▸ What you will do: Your reply should hold the line containing "Where should I click to: Select" and every later line of the records, reproduced exactly, and no other lines.

──────── Data for this exercise ────────

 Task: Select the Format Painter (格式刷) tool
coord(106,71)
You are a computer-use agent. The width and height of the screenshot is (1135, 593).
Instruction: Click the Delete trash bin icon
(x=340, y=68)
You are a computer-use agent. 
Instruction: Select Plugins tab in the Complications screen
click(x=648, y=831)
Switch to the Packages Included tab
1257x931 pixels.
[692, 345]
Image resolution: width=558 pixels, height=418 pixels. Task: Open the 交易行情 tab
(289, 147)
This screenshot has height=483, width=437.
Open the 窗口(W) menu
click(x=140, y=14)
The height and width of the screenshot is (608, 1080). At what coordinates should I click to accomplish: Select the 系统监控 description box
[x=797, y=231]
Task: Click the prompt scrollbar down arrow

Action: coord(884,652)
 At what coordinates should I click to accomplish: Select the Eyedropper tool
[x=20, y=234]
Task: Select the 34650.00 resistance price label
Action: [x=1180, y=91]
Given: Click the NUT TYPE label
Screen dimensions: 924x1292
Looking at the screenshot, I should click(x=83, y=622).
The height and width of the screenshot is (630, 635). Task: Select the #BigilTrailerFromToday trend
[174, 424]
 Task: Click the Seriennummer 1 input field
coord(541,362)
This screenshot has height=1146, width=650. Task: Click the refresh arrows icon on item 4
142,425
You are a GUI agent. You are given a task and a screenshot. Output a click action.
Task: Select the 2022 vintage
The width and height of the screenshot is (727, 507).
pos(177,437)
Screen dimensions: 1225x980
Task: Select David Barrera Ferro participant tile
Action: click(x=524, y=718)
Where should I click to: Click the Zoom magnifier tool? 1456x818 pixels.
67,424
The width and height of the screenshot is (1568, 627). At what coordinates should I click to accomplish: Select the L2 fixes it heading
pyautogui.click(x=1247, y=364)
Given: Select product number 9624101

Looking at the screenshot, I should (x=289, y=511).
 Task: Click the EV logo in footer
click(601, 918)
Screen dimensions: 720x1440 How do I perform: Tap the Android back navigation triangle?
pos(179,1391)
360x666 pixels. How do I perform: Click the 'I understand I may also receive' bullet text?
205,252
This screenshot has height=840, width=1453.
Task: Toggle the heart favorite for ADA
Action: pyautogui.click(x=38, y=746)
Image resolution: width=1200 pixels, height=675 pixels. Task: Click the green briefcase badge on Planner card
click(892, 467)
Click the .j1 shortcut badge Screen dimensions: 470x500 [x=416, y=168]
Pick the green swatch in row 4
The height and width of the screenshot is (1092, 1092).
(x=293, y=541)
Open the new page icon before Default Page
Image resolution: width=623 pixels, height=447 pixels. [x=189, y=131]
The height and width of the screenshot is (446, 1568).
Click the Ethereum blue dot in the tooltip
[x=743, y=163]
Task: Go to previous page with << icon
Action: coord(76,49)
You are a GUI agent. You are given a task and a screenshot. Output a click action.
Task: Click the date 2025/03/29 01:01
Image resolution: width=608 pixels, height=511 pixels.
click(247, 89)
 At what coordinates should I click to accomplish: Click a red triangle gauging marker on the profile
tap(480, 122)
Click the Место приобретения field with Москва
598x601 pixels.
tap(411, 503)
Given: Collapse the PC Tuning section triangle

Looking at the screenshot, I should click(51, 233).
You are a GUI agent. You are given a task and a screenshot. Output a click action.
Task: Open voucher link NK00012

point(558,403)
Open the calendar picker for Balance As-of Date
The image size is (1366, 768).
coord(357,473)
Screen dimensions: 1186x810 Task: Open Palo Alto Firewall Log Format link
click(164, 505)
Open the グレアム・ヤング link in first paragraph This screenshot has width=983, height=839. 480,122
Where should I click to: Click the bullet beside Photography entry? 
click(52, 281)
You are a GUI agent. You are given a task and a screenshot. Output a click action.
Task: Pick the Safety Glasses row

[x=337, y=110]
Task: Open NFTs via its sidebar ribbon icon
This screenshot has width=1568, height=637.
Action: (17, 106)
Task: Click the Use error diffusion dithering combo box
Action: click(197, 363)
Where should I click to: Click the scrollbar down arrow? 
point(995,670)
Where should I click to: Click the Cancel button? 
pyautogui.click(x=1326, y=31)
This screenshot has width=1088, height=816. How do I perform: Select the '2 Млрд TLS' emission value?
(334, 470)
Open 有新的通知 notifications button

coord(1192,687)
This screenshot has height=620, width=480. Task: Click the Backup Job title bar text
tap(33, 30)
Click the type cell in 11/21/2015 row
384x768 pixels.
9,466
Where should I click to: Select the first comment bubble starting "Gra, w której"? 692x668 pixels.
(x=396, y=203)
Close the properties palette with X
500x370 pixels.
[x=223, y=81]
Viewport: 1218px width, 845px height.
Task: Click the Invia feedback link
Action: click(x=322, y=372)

────────

▸ Completed exercise:
Where should I click to: Select the first comment bubble starting "Gra, w której"? 692x668 pixels.
(x=396, y=203)
Close the properties palette with X
500x370 pixels.
[x=223, y=81]
Viewport: 1218px width, 845px height.
Task: Click the Invia feedback link
Action: click(x=322, y=372)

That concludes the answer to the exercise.